### DATA FOR THE TASK
[Start]
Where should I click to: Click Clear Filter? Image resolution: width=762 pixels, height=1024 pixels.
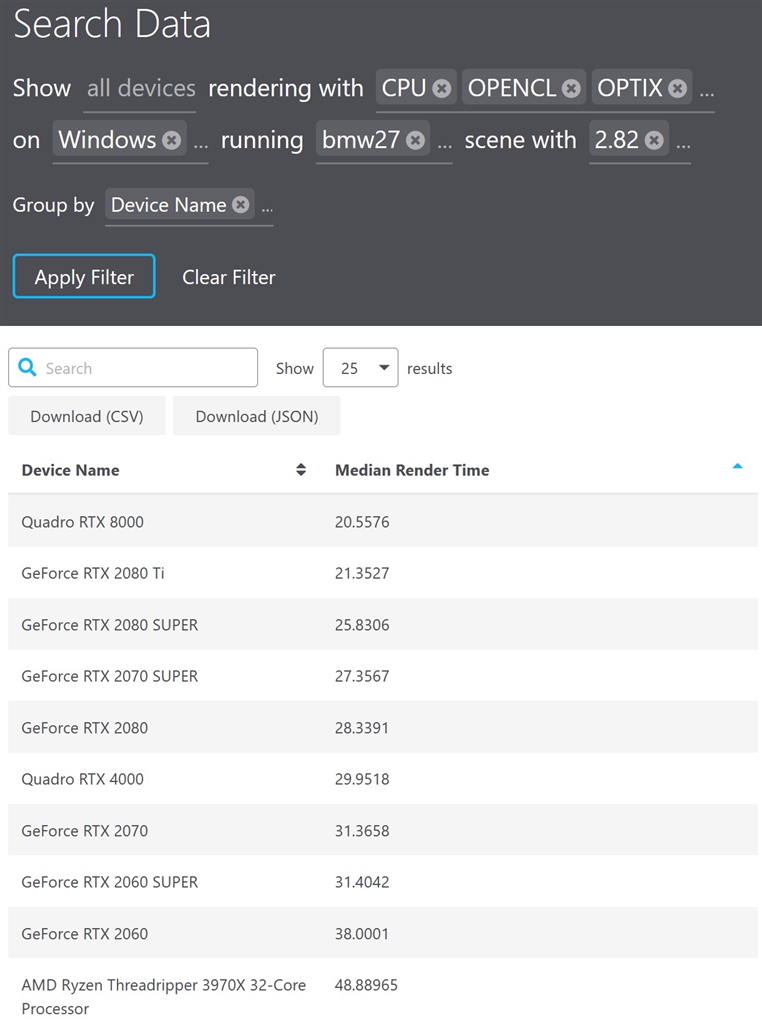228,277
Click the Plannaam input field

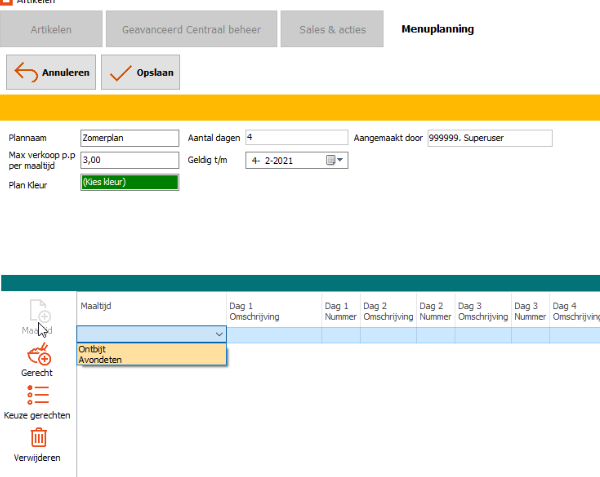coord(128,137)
[End]
[Start]
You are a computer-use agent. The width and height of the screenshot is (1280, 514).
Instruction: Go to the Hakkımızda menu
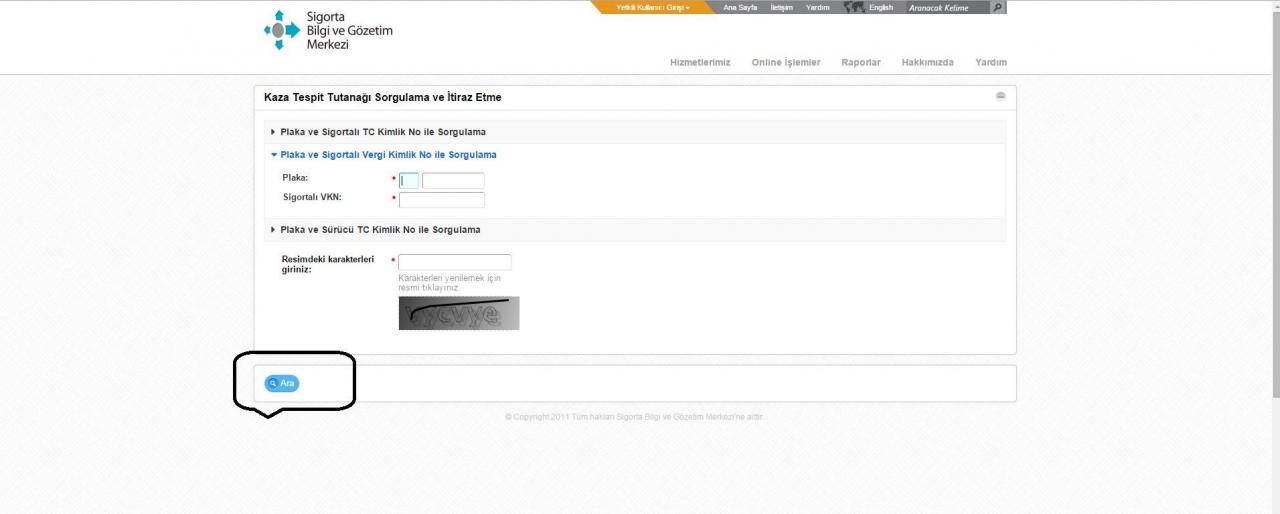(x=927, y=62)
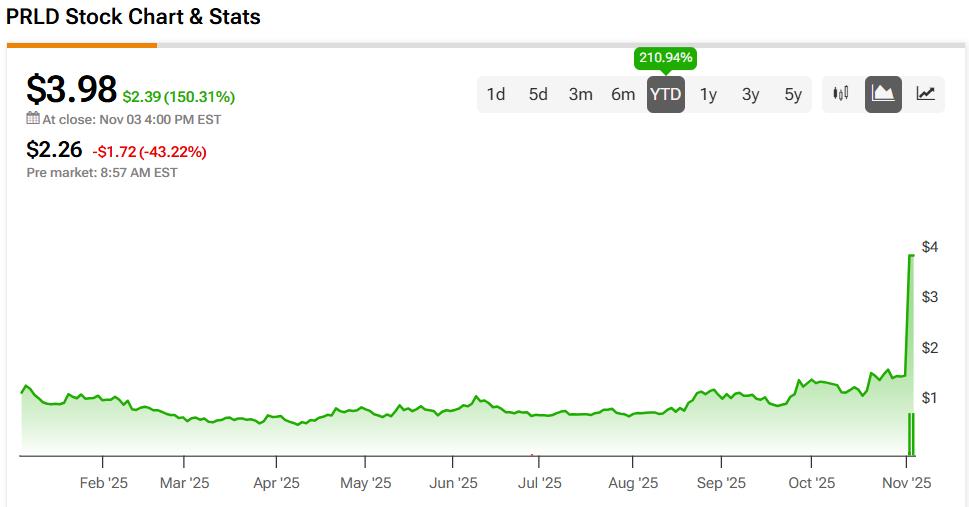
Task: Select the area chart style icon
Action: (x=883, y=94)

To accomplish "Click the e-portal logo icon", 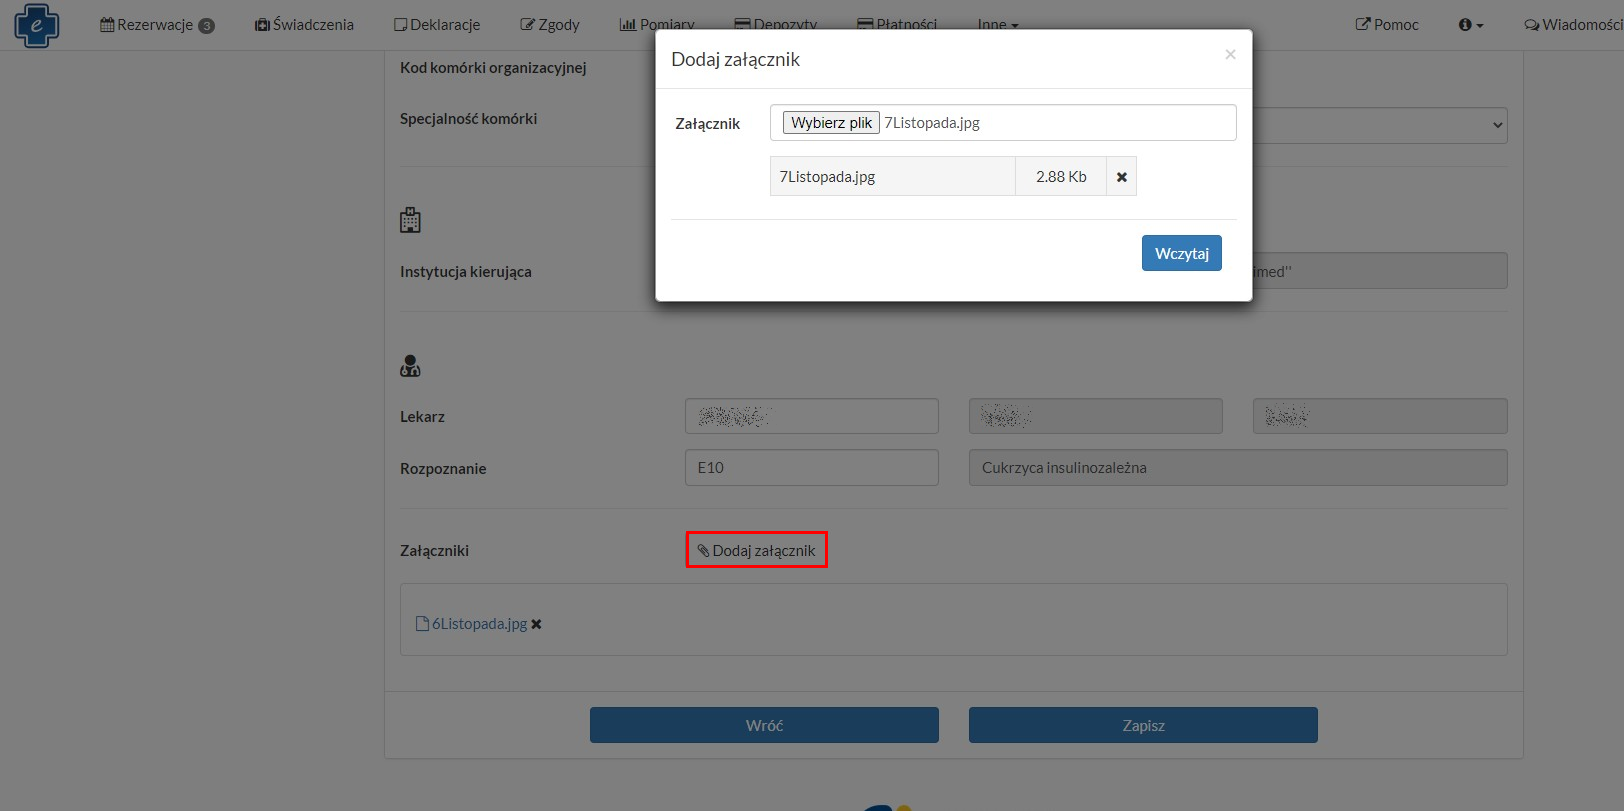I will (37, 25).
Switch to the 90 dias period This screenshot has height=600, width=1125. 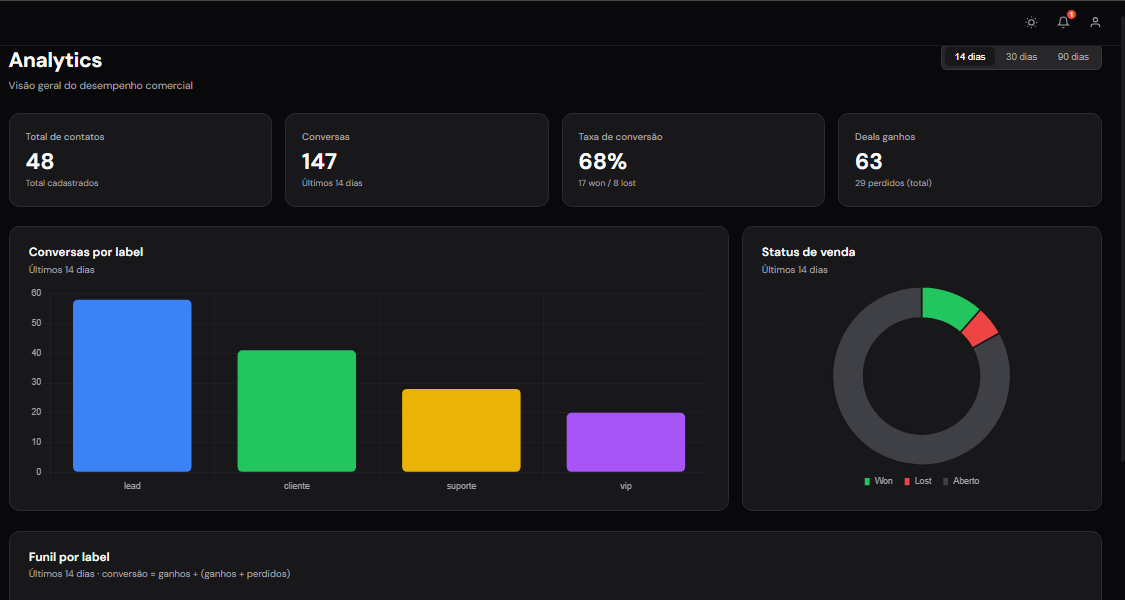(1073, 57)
[End]
[Start]
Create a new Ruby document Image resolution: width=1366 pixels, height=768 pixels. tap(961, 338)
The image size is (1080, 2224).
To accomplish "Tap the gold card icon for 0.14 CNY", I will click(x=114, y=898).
[End]
### DESCRIPTION OF THE TASK
Repeat the entries above word for word, from the line with "Where should I" to the line with "coord(128,137)", including both of those lines. Leave the pictures out.

### RESULT OF THE EXERCISE
Where should I click to: Click Clear Filter? Image resolution: width=762 pixels, height=1024 pixels.
228,277
Click the Plannaam input field

coord(128,137)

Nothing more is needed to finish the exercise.